Scalability is a very important issue in components that are deployed on enterprise servers. To improve scalability, COM+ allows object pooling. From the COM+ Explorer tool, an attribute can be set on a component to specify its pool size. If an object is expensive to create, object pooling is ideal for it. COM+ then reuses objects from the pool instead of creating them every time they are accessed. However, the component developer must write his component more carefully if he allows it to be pooled. COM+ also pools limited resources (e.g. database connections).

 

Enterprise JavaBeans (EJB)

This is a new specification announced by Sun and worked on jointly by Sun, IBM and other vendors. It enables the building of JavaBeans for the enterprise i.e. it allows life cycle management, transactions, resource pooling and security. It defines a concept called an EJB container. The Enterprise JavaBean talks through the EJB specification to the container. The client talks to the container. The container is responsible for implementing all platform specific security, transaction, state management and pooling support.
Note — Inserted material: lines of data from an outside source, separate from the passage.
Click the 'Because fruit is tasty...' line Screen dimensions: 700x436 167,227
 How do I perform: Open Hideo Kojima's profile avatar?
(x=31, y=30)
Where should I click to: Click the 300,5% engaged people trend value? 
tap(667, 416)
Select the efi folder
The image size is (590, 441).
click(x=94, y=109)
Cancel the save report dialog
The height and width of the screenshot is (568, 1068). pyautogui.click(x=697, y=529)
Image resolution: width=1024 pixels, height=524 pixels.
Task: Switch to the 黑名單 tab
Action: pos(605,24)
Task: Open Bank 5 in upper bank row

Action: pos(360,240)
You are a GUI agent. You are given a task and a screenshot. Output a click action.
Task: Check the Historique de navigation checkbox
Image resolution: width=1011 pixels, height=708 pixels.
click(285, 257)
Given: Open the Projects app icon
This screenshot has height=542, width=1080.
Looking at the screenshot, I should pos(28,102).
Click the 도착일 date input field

Software vendors are expected to sign up to add EJB support to their systems. This is a very interesting approach since Sun does not provide any implementation and yet provides a cross platform enterprise solution. The two potential problems here are the chicken and egg problem – until EJB containers are written by popular vendors, no one is going to write the enterprise beans and it will be difficult to persuade vendors to add EJB support without useful beans already out there. Sun has to very actively evangelize this platform in order to jumpstart EJB development. The other problem is that subtle implementation differences may arise between the support provided by the different container implementations.

 

Conclusion:

We see a big gap between classic COM and JavaBeans, but if we compare COM+ and JavaBeans, the 2 architectures are remarkably similar.

 

COM+ provides a runtime library that basically functions as a VM since components written in different languages communicate with each other through the COM+ runtime. This removes a large part of the drawbacks COM had. JavaBeans, of course, talk entirely through the Java VM.

 

If we consider COM+ vs. JavaBeans and the Enterprise JavaBeans specification, the list of features is fairly similar. COM+ has some significantly more useful features already implemented and rolled into it like transaction support, resource pooling, state management, security and persistent queue support. In COM+ these enterprise features are tied tightly into Windows, whereas EJB provides the framework for a cross platform solution although the onus is on the vendors to provide the implementations. COM+ objects can also communicate across process boundaries whereas Beans can only communicate inside a process. This might affect existing apps that are wrapped to become parts of these new architectures.

 

Other than these differences, technically, both architectures are about the same. The huge difference from the practical point of view is COM+ provides a complete implementation for a single platform whereas JavaBeans provides a specification for all platforms that needs to be implemented by different software vendors.